Dan Siroker knows how to pivot. He once had an education startup that morphed into a successful online analytics company called Optimizely. More recently he created an AI company called Scribe.ai, dedicated to capturing data from apps like Zoom, then reintroduced it as a MacOS app called Rewind designed to be “a search engine for your life.” That wasn’t clicking, so this week he changed the name of the company again to Limitless and introduced a spiffy wearable. It’s a $99 clip or pendant that can record all your conversations so you can use generative AI to refresh your memories or analyze your interactions with other people.

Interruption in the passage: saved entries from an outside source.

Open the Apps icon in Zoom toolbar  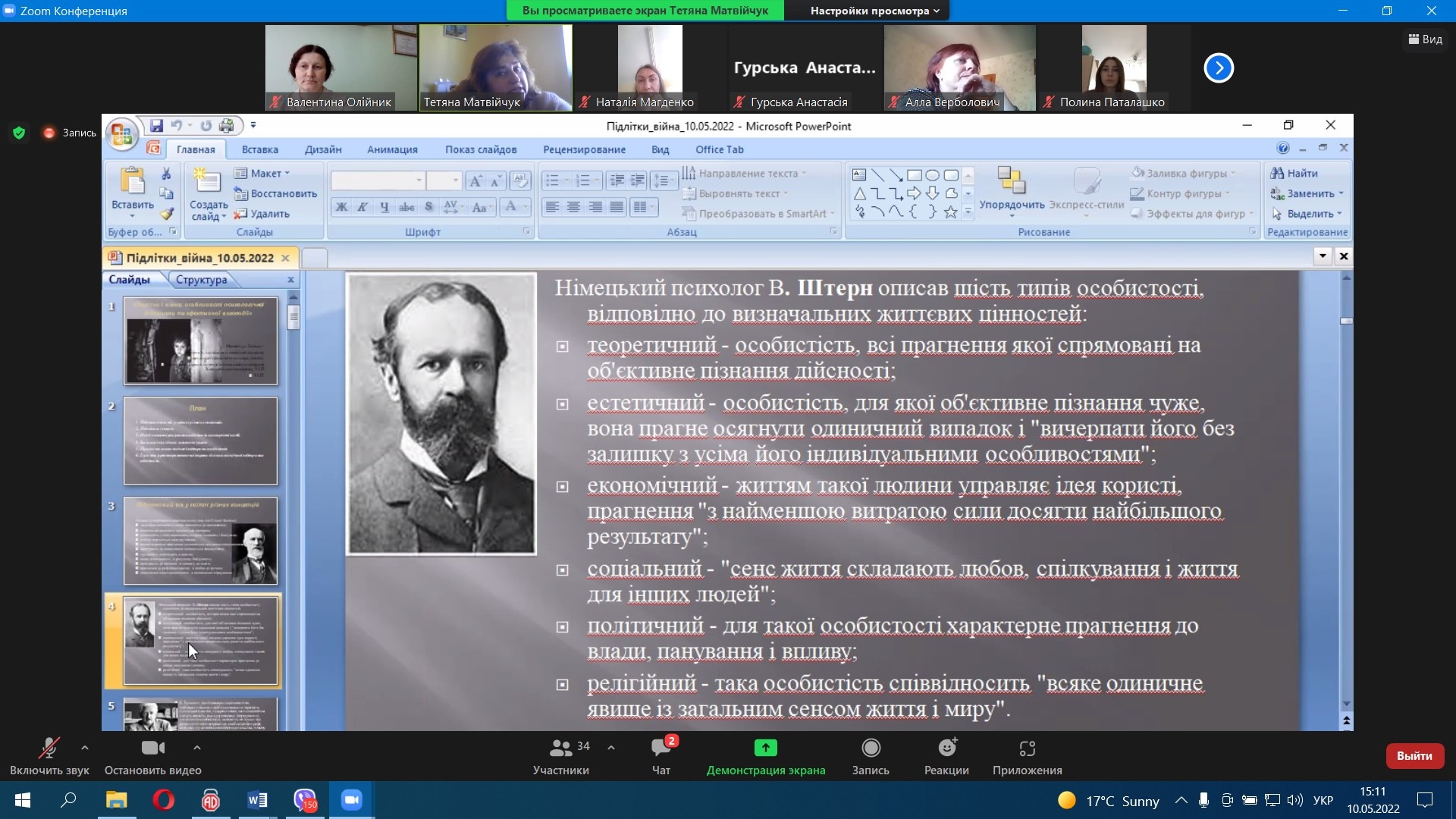pos(1027,748)

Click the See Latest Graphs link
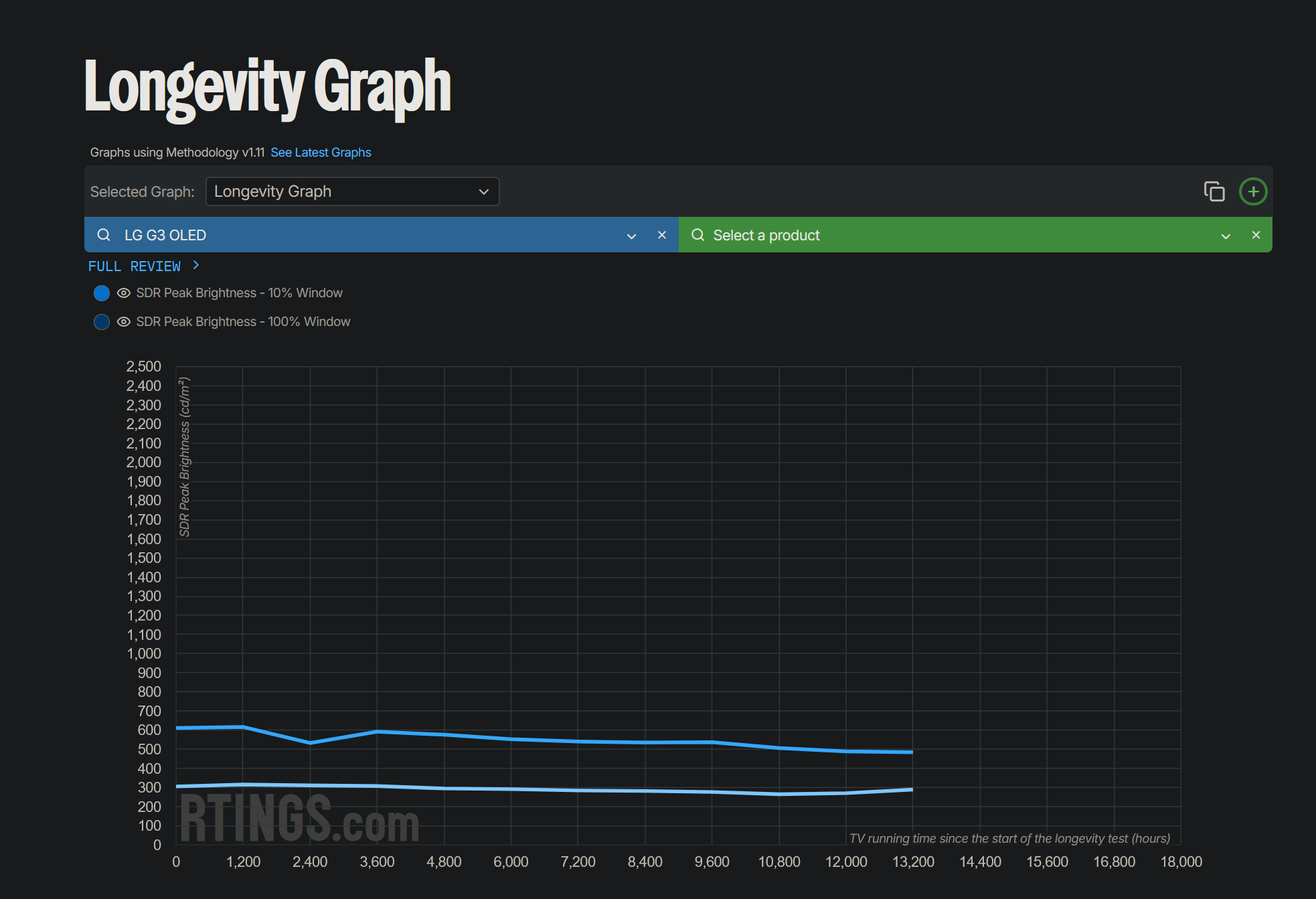click(x=321, y=152)
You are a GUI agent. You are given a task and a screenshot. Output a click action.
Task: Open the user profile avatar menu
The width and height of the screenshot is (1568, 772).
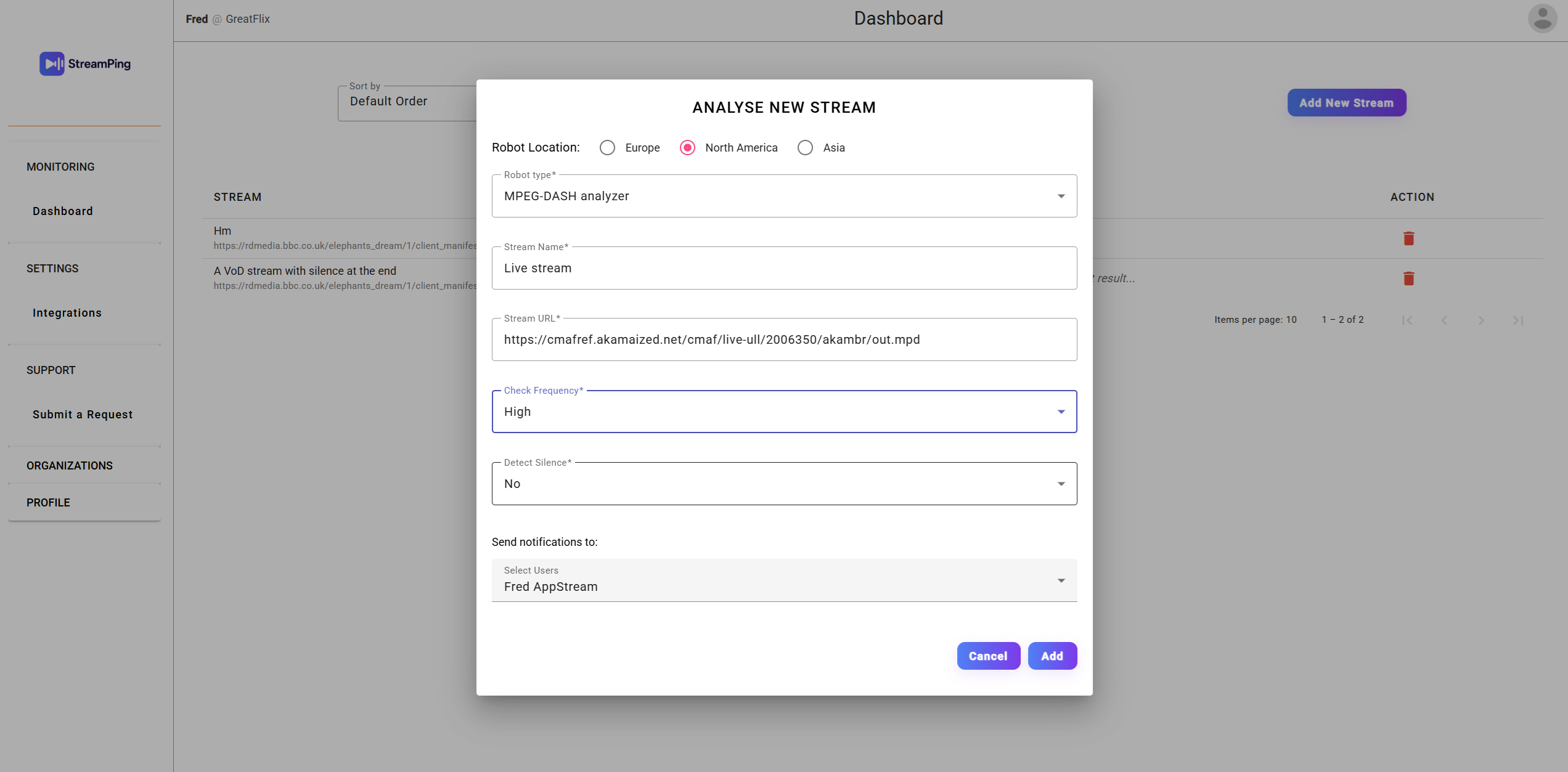[1541, 18]
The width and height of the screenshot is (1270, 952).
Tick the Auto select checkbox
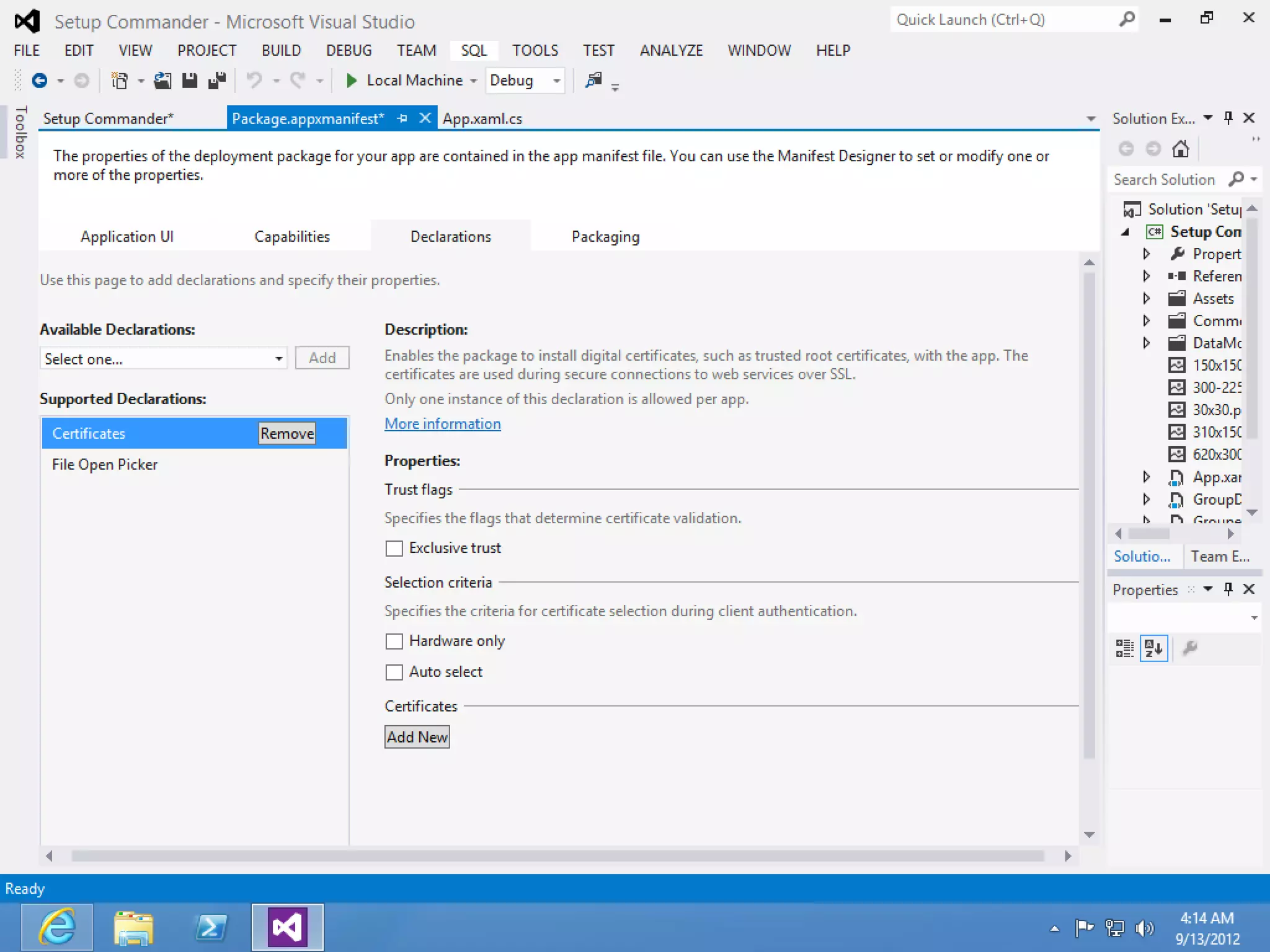tap(394, 672)
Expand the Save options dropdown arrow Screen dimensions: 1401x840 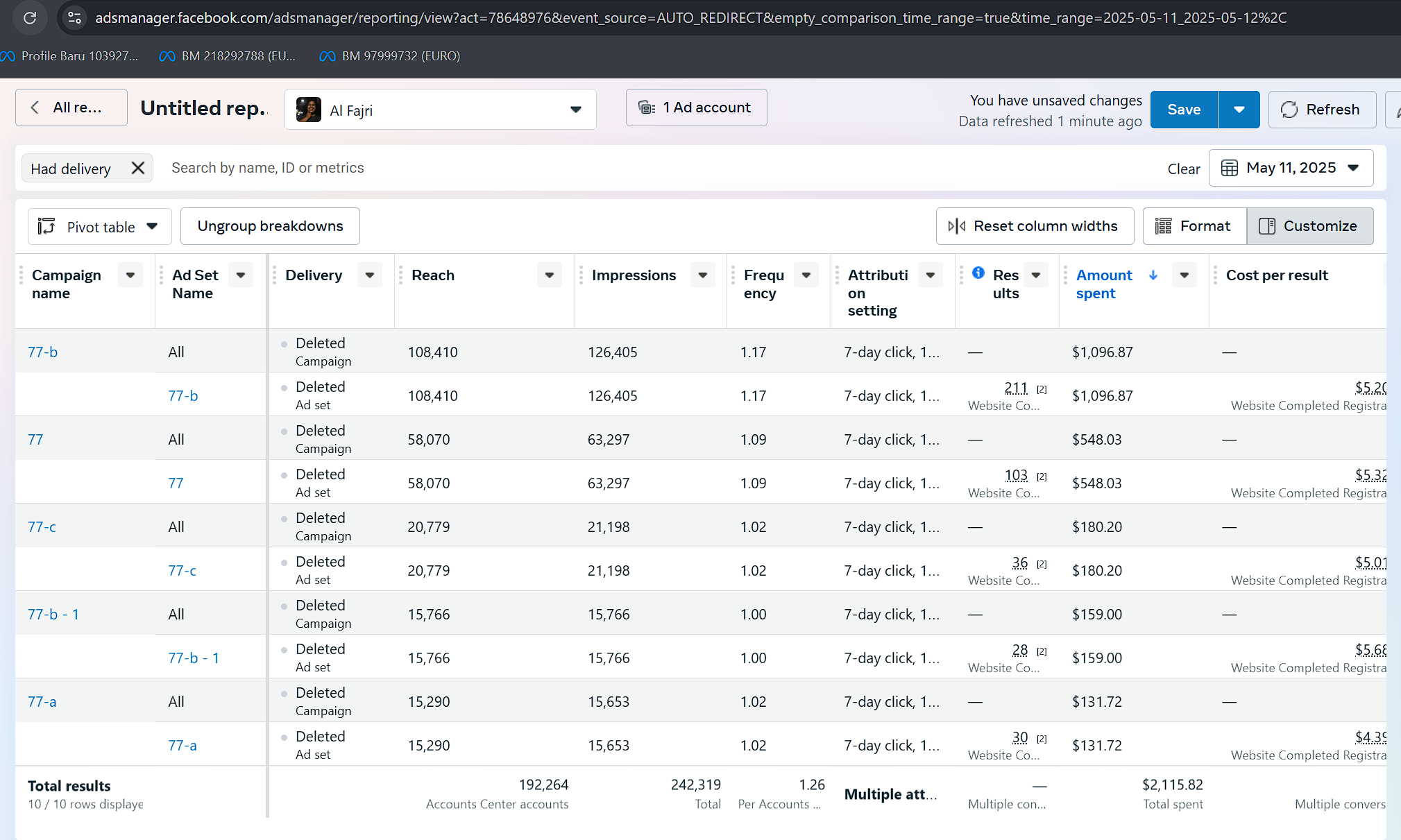(x=1239, y=110)
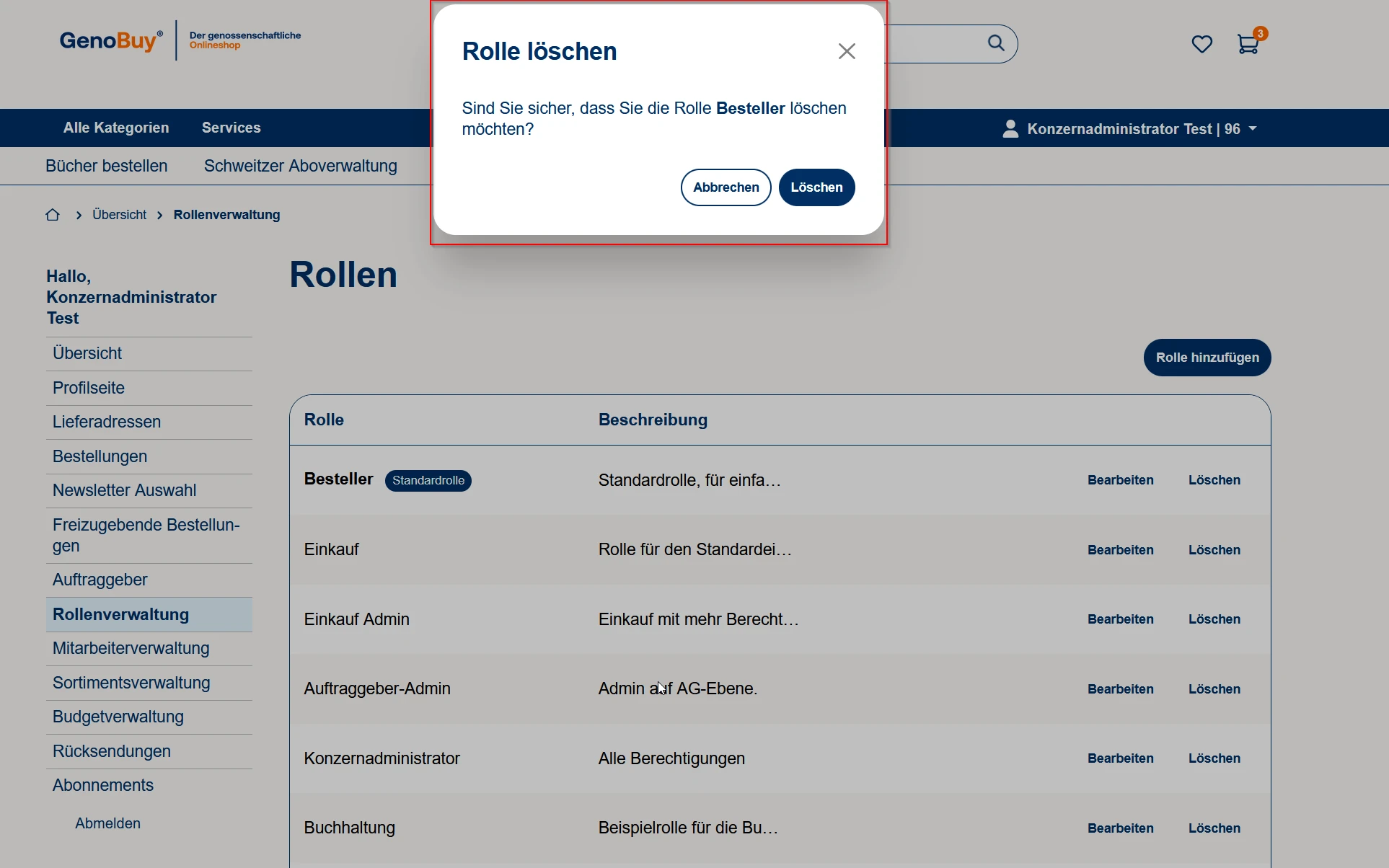Click the home breadcrumb icon

[53, 215]
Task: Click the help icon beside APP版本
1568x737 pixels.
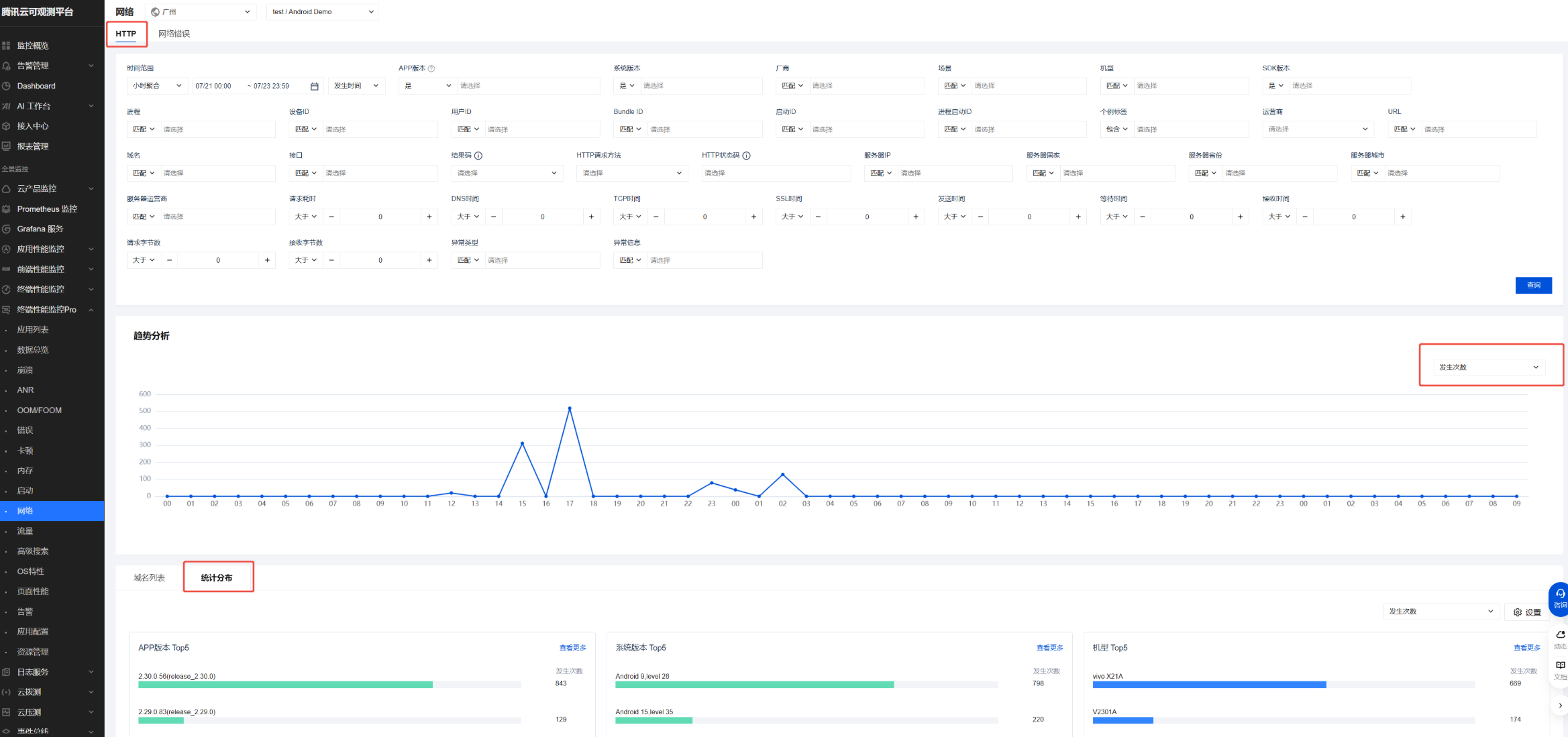Action: (x=431, y=68)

Siroker also has some good ideas about privacy: One feature prevents the recording of someone’s voice unless they verbally grant permission. But he also understands that while his long-term vision encompasses a deep, lifelong record, Limitless needs to solve a problem today to win its initial customers. Siroker’s initial target is the tedium of unproductive meetings. “It’s a real problem that technology can make meaningfully better,” says Siroker.
Siroker sees AI as a way to transform the endless procession of meetings, in-person or remote, scheduled or ad hoc, that professionals suffer through daily. He’s got lots of competition. Productivity companies like Microsoft, meeting apps like Zoom, and transcription startups like Otter are also layering AI on top of our meetings. We should watch what happens closely, because the way AI transforms this slice of the working life is an indicator of the future of work in an AI-powered world.
The AI meeting singularity has started benignly, with the seemingly innocuous step of transcription and summarizing. It’s the automation of a task once routinely assigned to secretaries. Even that change subtly alters the dynamic of conversations, because now all meetings have a paper trail, stripping deniability from every stupid remark that slips from someone’s mouth. Or the AI-generated transcript can lay bare which team members haven’t uttered a word in three months of planning sessions. But it’s undeniably useful when AI can quickly and accurately summarize a discussion and identify what actions need to be taken. Those features can pour digital grout into cracks that assignments previously slipped through.
“Humans forget 90 percent of what happens after just one week,” says Siroker. “If you had an hour-long meeting a week ago, you will at best remember six minutes.” Limitless uses AI to prevent you from forgetting the important parts, sending messages drawn from your data via its app to proactively prep you for your next meeting. For example, it might warn you that you previously promised to do something and report back.